I don't disagree that some joint remodeling occurs, and this occurs via an inflammatory process, I just think that the role of this inflammation in causing pain is very minor. Also, this inflammatory remodeling process probably is not continuous, but rather it occurs in phases. (There is plenty of evidence to support this claim). I suppose one could make the argument that we should then inject steroids during painful "flares" (assuming others causes have been ruled out), in order to have a disease modifying effect. But I'm not sure how reliably a Family Physician (myself included) can clinically detect these inflammatory "flares" based on findings in the office.

I think the results we see in our patients with these injections would be less dramatic if we did not mix the steroid with anaesthetics. As far as what the clinical implications would be for twice monthly injections, as per the question posed by the OP, I think they are mostly unknown. But keep in mind anytime you enter a joint with a needle, you are potentially introducing infection. And routine twice monthly intra-articular injections, in the same patient, definitely exceeds what most would consider usual practice among FP's and Rheumatologists.

Agreed with everything you said.
 
Bimonthly injections implies that a shot offers relief for less than two weeks.
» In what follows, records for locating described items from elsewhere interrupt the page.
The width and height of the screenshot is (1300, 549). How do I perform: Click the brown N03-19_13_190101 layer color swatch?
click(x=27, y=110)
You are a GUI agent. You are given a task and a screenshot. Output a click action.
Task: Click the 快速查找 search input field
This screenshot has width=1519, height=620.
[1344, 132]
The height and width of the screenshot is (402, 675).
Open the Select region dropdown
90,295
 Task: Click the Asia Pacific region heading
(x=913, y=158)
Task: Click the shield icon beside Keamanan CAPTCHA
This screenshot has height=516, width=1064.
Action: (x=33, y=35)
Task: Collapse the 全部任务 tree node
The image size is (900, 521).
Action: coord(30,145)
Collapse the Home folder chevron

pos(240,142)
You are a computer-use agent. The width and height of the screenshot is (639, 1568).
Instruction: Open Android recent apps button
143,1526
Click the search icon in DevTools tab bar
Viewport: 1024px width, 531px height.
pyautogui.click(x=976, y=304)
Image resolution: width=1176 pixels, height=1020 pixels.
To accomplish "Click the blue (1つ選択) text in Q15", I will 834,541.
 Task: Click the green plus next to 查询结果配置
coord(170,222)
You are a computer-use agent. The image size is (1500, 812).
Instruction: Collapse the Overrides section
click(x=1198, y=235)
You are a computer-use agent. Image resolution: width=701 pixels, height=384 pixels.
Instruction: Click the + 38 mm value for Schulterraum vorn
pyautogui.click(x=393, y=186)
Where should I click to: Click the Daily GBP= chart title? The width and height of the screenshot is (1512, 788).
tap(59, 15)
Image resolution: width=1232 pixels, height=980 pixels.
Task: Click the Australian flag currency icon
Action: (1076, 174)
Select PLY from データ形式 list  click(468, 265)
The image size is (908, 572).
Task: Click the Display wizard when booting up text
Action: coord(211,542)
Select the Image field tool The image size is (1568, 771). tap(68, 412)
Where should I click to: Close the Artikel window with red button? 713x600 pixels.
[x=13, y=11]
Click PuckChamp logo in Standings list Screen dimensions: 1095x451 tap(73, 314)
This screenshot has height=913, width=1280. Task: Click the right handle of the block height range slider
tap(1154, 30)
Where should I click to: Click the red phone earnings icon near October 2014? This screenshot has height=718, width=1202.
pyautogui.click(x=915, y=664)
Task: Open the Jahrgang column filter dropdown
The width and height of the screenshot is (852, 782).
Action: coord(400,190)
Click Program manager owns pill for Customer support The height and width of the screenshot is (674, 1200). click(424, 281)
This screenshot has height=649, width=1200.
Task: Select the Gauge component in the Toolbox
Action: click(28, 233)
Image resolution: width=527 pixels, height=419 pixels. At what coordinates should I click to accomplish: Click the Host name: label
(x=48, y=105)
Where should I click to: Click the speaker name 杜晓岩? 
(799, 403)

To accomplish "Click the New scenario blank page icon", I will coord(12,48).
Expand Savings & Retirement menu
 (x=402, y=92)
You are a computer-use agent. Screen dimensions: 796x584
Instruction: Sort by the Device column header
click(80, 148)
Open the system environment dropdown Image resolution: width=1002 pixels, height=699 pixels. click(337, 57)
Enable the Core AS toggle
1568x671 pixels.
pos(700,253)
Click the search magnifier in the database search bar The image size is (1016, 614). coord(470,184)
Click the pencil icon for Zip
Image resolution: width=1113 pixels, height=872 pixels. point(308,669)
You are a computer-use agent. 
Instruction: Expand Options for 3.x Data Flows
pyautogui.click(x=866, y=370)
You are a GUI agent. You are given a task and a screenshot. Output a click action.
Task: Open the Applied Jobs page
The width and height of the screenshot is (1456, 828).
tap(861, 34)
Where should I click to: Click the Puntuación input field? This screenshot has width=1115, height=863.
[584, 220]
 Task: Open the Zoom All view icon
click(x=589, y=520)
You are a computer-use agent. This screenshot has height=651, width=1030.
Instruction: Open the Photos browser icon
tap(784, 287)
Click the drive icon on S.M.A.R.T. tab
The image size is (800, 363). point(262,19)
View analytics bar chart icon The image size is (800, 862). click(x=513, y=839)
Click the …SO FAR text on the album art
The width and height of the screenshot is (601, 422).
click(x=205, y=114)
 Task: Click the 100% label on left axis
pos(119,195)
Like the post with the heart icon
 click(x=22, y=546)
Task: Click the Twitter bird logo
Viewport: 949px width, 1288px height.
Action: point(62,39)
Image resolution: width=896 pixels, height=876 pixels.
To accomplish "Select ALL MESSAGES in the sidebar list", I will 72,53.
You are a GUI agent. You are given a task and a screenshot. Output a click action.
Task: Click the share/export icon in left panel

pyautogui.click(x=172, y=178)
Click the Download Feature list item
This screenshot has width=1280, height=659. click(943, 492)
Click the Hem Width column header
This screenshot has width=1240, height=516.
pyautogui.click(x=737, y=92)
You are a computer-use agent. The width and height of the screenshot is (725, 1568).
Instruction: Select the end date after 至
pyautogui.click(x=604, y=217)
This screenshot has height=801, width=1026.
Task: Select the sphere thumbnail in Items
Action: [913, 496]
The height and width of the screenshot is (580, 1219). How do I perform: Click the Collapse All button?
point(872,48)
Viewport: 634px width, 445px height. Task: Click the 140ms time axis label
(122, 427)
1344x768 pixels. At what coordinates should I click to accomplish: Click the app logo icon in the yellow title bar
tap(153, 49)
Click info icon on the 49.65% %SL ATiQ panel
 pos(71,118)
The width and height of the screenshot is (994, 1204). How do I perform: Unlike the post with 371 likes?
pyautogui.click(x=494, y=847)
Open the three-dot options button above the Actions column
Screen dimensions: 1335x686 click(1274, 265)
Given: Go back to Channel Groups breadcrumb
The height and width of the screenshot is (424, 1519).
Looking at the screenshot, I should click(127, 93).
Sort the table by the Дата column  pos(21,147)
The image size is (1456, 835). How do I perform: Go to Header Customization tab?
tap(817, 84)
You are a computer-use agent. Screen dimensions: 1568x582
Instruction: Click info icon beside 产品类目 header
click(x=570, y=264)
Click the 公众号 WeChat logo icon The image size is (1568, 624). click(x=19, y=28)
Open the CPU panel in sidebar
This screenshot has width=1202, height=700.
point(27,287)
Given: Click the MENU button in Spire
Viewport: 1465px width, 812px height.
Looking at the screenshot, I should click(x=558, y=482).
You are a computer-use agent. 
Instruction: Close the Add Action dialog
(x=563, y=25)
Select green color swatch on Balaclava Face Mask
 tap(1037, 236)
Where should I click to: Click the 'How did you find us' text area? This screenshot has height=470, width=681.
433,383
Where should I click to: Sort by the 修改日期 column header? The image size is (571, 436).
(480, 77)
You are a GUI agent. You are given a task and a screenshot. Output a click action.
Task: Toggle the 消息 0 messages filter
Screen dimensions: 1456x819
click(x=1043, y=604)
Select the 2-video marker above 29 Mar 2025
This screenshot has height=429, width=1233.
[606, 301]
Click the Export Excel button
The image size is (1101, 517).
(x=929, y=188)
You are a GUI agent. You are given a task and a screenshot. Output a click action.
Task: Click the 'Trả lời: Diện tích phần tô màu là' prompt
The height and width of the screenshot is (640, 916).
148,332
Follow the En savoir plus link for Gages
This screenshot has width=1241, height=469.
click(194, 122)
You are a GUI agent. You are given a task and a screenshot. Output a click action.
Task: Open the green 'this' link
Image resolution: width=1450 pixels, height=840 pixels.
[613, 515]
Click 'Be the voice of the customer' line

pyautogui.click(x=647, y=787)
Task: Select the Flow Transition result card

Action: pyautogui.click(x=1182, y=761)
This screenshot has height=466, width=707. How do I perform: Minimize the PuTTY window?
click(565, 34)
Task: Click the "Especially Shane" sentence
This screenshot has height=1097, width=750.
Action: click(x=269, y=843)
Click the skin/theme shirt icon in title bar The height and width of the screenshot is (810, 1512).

That sounds like treatment failure to me.
 
Whoops, I meant every other month...6 to 10 weeks usually... But yea he injects it right into the joint. The patients rave about how well it works though. Kinda scary on the fat ones though. On this one lady he used the longest needle I've ever seen to get through this lady's ass to reach her lumbar sacral region.:laugh:

Guess it's ok then. It just seemed slightly sketch since it was similar to what my father was given back in the 70's during college football, but that stuff was all under the table hush hush. But then again since most college players are runnin on dianabol, I guess local steroids won't make much of a difference.